Despite the small sample sizes, this is not an experiment I will be repeating anytime soon! When writing your own questionnaires, to maximize completion rate, avoid showing one question per page.

Comments

I am wondering if the multi-question pages required scrolling to get through the questions and to see the "next" button, and I wonder if you think this has anything to do with the decision. Sometimes I have moved a question to a new page because I was concerned the respondent might not realize that they have to scroll down (although it should be pretty intuitive for most). But I still think it looks nicer to have then entire page displayed at once. Any thoughts? Thanks!
Posted @ Monday, October 12, 2009 3:23 PM by Pam Snodgrass
I am surprised at these results. I always try to design surveys so that respondents do not have to scroll down the screen which I always intuitively thought would result in a higher drop out rate. 
 
It should be remembered that questions asked only of part of the total sample should be presented on separate pages so the part of the sample not qualified to answer that question skip round it. There is nothing worse as a respondent than being presented with questions you can't answer. 
 
Also, being able to scroll down to look at subsequent questions may also possibly affect respondents' answers. This is another reason to avoid multiple questions on a single page. 
 
Therefore, there may be a choice to be made between minimising the drop out rate and quality of response. I think quality of response whould win out every time. There is no point in minimising drop out if the quality of response is poor. 
 
Is there any chance of seeing the surveys used in this experiment?
Posted @ Tuesday, October 13, 2009 3:13 AM by Gary Austin
Sorry for not being clear -- since the multiquestion pages only had two or three questions (typically short choose-one questions), no scrolling was needed. I typically prefer to have the entire survey page "above the fold" and visible without scrolling. 
 
Gary, you raise some great additional points. For these tests, every question related to every respondent, so there was no need for skip patterns. I would never remove a programmed skip pattern just to shorten the number of pages the survey took. Unfortunately, I can't share these particular questionnaires. 
 
You raise an interesting point on drop-out rate and quality of response. I'm not sure they are orthogonal to one another. Doesn't a high drop-out rate indicate a likely increase in satisficing near the end of the questionnaire, which would decrease quality of response?

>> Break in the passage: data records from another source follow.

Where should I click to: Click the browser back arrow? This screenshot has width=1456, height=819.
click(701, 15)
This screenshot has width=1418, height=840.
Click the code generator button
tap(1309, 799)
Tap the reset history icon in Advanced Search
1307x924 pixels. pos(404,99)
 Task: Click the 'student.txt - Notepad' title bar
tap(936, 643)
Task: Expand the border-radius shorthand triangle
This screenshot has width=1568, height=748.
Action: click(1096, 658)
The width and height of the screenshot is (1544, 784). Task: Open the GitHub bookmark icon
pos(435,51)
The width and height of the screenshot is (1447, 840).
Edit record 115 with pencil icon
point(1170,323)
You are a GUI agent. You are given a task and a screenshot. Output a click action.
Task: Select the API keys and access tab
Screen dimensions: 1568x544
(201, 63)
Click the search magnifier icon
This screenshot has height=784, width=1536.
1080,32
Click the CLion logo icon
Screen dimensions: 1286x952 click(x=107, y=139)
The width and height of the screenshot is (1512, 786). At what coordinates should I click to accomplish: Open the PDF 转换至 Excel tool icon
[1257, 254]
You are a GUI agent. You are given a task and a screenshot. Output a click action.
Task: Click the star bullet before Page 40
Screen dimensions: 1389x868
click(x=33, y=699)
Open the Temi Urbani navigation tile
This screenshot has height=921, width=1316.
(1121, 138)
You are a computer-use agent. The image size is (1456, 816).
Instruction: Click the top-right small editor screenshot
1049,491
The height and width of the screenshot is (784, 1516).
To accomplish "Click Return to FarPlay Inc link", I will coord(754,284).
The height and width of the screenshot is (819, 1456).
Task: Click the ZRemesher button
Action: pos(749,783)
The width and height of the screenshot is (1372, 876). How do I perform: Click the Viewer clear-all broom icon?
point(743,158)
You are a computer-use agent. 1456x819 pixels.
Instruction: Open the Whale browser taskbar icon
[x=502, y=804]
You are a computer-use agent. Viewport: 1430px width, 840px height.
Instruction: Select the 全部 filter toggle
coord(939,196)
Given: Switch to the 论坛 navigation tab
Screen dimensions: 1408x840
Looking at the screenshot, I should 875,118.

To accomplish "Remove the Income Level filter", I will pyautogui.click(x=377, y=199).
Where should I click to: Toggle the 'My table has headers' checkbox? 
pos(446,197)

Posted @ Tuesday, October 13, 2009 10:20 AM by Jeffrey Henning
I appreciate your last point Jeffrey, there's certainly plenty to think about here. I think you could argue that those who can be bothered to click on the next button and wait for pages to load are more likely to give considered answers, meaning that the single page survey has a higher quality of response. The extra responses you get from multi-question page surveys may be from people who are more likely to be satisficing from the start of a questionnaire and hence more likely to drop out early on in a single question page survey?